Généraux, objecteurs de conscience, joueurs de tennis et fauteurs de troubles

Les généraux belges et leurs domestiques furent logés au camp de Zwolle. Urk abritait les officiers qui refusèrent de prêter serment de ne pas s'évader. Les officiers français, britanniques et belges furent d'abord logés au Wierickerschans, suivis plus tard par les officiers allemands. Lors d'une récente visite de ce fort, j'ai découvert les vestiges d'un court de tennis utilisé par ces « gentlemen », principalement britanniques. Un dépôt d'internement spécial fut établi à Vlissingen. Il accueillait « les internés dont la présence dans les autres dépôts était jugée indésirable ».

La situation a dégénéré.

Vers 1906, l'Union postale universelle décida que les soldats internés, à l'instar des prisonniers de guerre, seraient exemptés de frais d'affranchissement pour leur correspondance. La plupart des internés susmentionnés profitèrent de cette mesure, et une importante correspondance avec la patrie se développa. Les occupants allemands en Belgique se plaignirent du volume excessif de courrier destiné aux internés, expédié des Pays-Bas vers la Belgique. Les services de censure (car ce courrier était censuré) furent débordés. Une intervention s'avéra nécessaire.
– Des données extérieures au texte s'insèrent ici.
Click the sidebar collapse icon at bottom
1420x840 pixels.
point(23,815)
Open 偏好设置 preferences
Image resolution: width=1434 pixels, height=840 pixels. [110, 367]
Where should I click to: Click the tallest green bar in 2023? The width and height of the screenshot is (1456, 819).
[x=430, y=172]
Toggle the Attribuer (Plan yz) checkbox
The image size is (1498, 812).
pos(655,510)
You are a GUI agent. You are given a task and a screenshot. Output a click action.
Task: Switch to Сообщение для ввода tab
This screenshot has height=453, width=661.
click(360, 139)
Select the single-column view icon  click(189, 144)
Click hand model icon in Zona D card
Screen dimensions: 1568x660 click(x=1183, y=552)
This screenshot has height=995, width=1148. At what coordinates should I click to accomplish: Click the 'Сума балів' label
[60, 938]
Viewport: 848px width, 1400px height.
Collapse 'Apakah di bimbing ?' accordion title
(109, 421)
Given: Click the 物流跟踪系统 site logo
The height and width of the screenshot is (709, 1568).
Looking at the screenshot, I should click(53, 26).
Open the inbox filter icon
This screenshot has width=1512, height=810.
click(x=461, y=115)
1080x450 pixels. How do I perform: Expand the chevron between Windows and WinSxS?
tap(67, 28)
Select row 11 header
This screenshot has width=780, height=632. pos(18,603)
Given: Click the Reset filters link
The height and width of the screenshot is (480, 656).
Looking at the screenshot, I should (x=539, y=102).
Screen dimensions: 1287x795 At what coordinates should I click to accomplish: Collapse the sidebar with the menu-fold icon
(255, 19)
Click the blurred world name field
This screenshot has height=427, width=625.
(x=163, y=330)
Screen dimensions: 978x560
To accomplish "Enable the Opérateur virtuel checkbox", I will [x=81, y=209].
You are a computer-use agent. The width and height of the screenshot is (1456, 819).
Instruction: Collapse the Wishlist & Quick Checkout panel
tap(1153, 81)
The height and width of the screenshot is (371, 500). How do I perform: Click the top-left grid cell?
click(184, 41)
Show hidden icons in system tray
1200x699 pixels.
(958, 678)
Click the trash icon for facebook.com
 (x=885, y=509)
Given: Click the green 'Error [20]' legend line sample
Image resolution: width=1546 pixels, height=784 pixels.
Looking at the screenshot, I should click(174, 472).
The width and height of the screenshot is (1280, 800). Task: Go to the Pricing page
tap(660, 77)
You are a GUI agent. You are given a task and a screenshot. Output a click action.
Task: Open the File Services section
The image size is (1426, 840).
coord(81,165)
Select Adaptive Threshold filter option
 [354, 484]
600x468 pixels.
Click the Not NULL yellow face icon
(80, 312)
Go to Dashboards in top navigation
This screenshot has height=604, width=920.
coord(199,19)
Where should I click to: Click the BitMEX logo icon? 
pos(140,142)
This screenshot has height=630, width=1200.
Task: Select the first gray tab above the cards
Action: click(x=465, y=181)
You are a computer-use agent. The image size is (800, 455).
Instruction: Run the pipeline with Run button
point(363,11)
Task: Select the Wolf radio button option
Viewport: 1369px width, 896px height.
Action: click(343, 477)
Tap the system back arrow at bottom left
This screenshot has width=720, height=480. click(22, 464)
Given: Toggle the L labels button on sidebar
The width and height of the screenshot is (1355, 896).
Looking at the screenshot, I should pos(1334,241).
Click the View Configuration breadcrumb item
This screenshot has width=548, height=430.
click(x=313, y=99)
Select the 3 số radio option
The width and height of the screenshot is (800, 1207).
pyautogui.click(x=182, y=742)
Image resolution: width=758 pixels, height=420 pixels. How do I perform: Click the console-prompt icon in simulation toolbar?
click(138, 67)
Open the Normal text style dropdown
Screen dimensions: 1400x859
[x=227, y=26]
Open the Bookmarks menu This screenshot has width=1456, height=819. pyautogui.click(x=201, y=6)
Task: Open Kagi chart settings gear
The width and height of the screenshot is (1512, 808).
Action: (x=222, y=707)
Introduction à l'étiquette

Le 3 février 1916, l'ordre de service n° 49 du siège social du PTT a été publié. EXONÉRATION D'AFFRANCHISSEMENT. Les autorités militaires prévoient de mettre à disposition, pour la correspondance entre les internés et les personnes se trouvant dans la partie de la Belgique occupée par l'Allemagne et autorisées à recevoir du courrier des Pays-Bas, des étiquettes portant l'inscription : AOÛT 1914 ROYAUME DES PAYS-BAS CAMPS INTERNATIONAUX Les articles portant ces étiquettes doivent être envoyés à Utrecht. La date d'oblitération doit être imprimée en partie sur l'article et en partie sur l'étiquette. De plus, comme précédemment, le cachet est : PORTVRIJ FRANC DE PORT Militaires étrangers Internés dans les Pays-Bas imprimé sur les documents.

Commentaire relatif à l'ordre de service 49

  • La délivrance des étiquettes n'est pas du ressort du PTT, mais du ministère de la Guerre pour le compte des occupants allemands de la Belgique.
  • La seule implication des services postaux dans cette affaire consiste à donner des instructions concernant les timbres à utiliser et la méthode d'oblitération.
  • On ne trouve aucune trace, dans les archives du ministère de la Défense, de l'introduction de ces étiquettes. Sans doute avaient-ils des priorités plus urgentes et n'ont-ils pas conservé les documents qui existaient pourtant assurément à ce sujet. Peut-être aussi avaient-ils honte que toute cette affaire ait dû être menée sur ordre des Allemands, alors peu populaires.
  • La date d'août 1914, qui devait figurer sur les étiquettes ou les timbres d'internement, comme on les appelait plus tard, fait référence à la date du début de la Première Guerre mondiale, et non à la date d'émission du 1er février 1916.
  • Les lettres portant le premier cachet d'internement devaient être envoyées à Utrecht, où se trouvait le bureau de l'expédition Pays-Bas-Belgique. Ce bureau faisait donc office de bureau de change.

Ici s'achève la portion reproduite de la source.